Give an exact copy of the data that follows.
··········
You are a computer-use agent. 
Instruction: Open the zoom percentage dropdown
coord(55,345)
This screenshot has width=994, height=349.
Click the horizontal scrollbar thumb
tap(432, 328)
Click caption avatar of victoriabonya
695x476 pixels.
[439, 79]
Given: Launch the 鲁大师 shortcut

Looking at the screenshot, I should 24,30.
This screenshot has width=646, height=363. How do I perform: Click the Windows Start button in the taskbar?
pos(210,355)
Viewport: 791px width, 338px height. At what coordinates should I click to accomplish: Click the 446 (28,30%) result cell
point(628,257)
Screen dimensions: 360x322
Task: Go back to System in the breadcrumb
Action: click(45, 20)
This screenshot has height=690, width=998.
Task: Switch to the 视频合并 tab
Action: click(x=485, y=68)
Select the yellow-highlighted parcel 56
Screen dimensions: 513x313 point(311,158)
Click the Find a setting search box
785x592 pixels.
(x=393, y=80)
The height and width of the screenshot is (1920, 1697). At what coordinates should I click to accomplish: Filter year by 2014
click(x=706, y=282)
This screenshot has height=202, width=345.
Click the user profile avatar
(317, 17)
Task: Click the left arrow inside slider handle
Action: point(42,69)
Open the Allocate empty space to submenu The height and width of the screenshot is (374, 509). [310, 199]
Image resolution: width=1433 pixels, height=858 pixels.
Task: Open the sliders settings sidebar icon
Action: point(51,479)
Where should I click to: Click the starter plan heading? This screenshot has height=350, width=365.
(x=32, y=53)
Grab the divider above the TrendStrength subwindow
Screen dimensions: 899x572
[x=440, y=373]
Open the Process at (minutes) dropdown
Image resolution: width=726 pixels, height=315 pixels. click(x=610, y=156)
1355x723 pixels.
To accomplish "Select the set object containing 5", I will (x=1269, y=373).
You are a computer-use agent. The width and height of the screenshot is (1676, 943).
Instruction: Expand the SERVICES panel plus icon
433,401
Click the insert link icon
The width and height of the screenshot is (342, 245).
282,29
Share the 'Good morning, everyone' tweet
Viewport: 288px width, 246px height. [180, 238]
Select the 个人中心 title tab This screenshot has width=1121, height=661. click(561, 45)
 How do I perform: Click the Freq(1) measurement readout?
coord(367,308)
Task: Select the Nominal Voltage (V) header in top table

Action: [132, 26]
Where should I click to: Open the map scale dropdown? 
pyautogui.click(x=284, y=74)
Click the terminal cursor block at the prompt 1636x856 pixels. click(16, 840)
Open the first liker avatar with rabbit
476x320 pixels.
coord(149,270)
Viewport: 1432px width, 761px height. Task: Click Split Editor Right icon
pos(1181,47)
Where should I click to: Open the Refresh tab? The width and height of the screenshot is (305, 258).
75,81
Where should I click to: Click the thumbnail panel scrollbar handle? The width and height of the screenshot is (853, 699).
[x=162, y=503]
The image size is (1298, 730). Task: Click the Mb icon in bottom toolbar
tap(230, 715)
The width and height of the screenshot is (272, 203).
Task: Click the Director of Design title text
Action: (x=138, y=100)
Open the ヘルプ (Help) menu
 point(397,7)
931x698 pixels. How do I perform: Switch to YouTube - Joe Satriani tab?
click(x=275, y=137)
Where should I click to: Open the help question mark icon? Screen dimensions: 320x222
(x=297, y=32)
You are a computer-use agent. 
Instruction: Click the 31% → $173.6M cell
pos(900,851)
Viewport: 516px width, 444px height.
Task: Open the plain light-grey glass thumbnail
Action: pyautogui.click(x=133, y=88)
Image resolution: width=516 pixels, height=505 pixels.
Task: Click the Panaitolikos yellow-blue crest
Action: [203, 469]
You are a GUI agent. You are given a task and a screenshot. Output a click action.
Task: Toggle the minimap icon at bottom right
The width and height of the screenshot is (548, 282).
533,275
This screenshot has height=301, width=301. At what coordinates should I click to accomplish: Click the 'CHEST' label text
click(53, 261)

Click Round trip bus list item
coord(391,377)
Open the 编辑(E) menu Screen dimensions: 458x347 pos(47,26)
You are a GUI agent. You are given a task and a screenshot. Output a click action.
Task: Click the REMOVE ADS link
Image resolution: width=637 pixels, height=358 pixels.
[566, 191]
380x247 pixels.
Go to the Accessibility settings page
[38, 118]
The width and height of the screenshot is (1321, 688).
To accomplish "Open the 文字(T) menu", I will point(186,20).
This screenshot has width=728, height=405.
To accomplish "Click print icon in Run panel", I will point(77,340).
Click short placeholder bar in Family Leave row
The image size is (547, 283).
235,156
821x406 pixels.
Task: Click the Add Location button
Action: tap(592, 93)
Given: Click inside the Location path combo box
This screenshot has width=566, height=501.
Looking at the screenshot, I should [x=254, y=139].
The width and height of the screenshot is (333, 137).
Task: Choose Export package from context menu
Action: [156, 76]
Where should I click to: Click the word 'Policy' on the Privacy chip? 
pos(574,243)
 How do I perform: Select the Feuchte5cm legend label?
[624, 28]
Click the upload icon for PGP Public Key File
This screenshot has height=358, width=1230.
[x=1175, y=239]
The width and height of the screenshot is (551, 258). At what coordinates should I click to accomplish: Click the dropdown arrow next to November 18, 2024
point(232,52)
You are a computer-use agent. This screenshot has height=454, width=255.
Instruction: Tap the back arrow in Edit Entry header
··········
■ Task output:
You are a computer-use agent. 
Instruction: Open the zoom percentage dropdown
coord(55,345)
This screenshot has width=994, height=349.
Click the horizontal scrollbar thumb
tap(432, 328)
Click caption avatar of victoriabonya
695x476 pixels.
[439, 79]
Given: Launch the 鲁大师 shortcut

Looking at the screenshot, I should 24,30.
This screenshot has width=646, height=363. How do I perform: Click the Windows Start button in the taskbar?
pos(210,355)
Viewport: 791px width, 338px height. At what coordinates should I click to accomplish: Click the 446 (28,30%) result cell
point(628,257)
Screen dimensions: 360x322
Task: Go back to System in the breadcrumb
Action: click(45, 20)
This screenshot has height=690, width=998.
Task: Switch to the 视频合并 tab
Action: click(x=485, y=68)
Select the yellow-highlighted parcel 56
Screen dimensions: 513x313 point(311,158)
Click the Find a setting search box
785x592 pixels.
(x=393, y=80)
The height and width of the screenshot is (1920, 1697). At what coordinates should I click to accomplish: Filter year by 2014
click(x=706, y=282)
This screenshot has height=202, width=345.
Click the user profile avatar
(317, 17)
Task: Click the left arrow inside slider handle
Action: point(42,69)
Open the Allocate empty space to submenu The height and width of the screenshot is (374, 509). [310, 199]
Image resolution: width=1433 pixels, height=858 pixels.
Task: Open the sliders settings sidebar icon
Action: point(51,479)
Where should I click to: Click the starter plan heading? This screenshot has height=350, width=365.
(x=32, y=53)
Grab the divider above the TrendStrength subwindow
Screen dimensions: 899x572
[x=440, y=373]
Open the Process at (minutes) dropdown
Image resolution: width=726 pixels, height=315 pixels. click(x=610, y=156)
1355x723 pixels.
To accomplish "Select the set object containing 5", I will (x=1269, y=373).
You are a computer-use agent. The width and height of the screenshot is (1676, 943).
Instruction: Expand the SERVICES panel plus icon
433,401
Click the insert link icon
The width and height of the screenshot is (342, 245).
282,29
Share the 'Good morning, everyone' tweet
Viewport: 288px width, 246px height. [180, 238]
Select the 个人中心 title tab This screenshot has width=1121, height=661. click(561, 45)
 How do I perform: Click the Freq(1) measurement readout?
coord(367,308)
Task: Select the Nominal Voltage (V) header in top table

Action: [132, 26]
Where should I click to: Open the map scale dropdown? 
pyautogui.click(x=284, y=74)
Click the terminal cursor block at the prompt 1636x856 pixels. click(16, 840)
Open the first liker avatar with rabbit
476x320 pixels.
coord(149,270)
Viewport: 1432px width, 761px height. Task: Click Split Editor Right icon
pos(1181,47)
Where should I click to: Open the Refresh tab? The width and height of the screenshot is (305, 258).
75,81
Where should I click to: Click the thumbnail panel scrollbar handle? The width and height of the screenshot is (853, 699).
[x=162, y=503]
The image size is (1298, 730). Task: Click the Mb icon in bottom toolbar
tap(230, 715)
The width and height of the screenshot is (272, 203).
Task: Click the Director of Design title text
Action: (x=138, y=100)
Open the ヘルプ (Help) menu
 point(397,7)
931x698 pixels. How do I perform: Switch to YouTube - Joe Satriani tab?
click(x=275, y=137)
Where should I click to: Open the help question mark icon? Screen dimensions: 320x222
(x=297, y=32)
You are a computer-use agent. 
Instruction: Click the 31% → $173.6M cell
pos(900,851)
Viewport: 516px width, 444px height.
Task: Open the plain light-grey glass thumbnail
Action: pyautogui.click(x=133, y=88)
Image resolution: width=516 pixels, height=505 pixels.
Task: Click the Panaitolikos yellow-blue crest
Action: [203, 469]
You are a GUI agent. You are given a task and a screenshot. Output a click action.
Task: Toggle the minimap icon at bottom right
The width and height of the screenshot is (548, 282).
533,275
This screenshot has height=301, width=301. At what coordinates should I click to accomplish: Click the 'CHEST' label text
click(53, 261)

Click Round trip bus list item
coord(391,377)
Open the 编辑(E) menu Screen dimensions: 458x347 pos(47,26)
You are a GUI agent. You are given a task and a screenshot. Output a click action.
Task: Click the REMOVE ADS link
Image resolution: width=637 pixels, height=358 pixels.
[566, 191]
380x247 pixels.
Go to the Accessibility settings page
[38, 118]
The width and height of the screenshot is (1321, 688).
To accomplish "Open the 文字(T) menu", I will point(186,20).
This screenshot has width=728, height=405.
To accomplish "Click print icon in Run panel", I will point(77,340).
Click short placeholder bar in Family Leave row
The image size is (547, 283).
235,156
821x406 pixels.
Task: Click the Add Location button
Action: tap(592, 93)
Given: Click inside the Location path combo box
This screenshot has width=566, height=501.
Looking at the screenshot, I should [x=254, y=139].
The width and height of the screenshot is (333, 137).
Task: Choose Export package from context menu
Action: [156, 76]
Where should I click to: Click the word 'Policy' on the Privacy chip? 
pos(574,243)
 How do I perform: Select the Feuchte5cm legend label?
[624, 28]
Click the upload icon for PGP Public Key File
This screenshot has height=358, width=1230.
[x=1175, y=239]
The width and height of the screenshot is (551, 258). At what coordinates should I click to accomplish: Click the dropdown arrow next to November 18, 2024
point(232,52)
You are a computer-use agent. This screenshot has height=454, width=255.
Instruction: Tap the back arrow in Edit Entry header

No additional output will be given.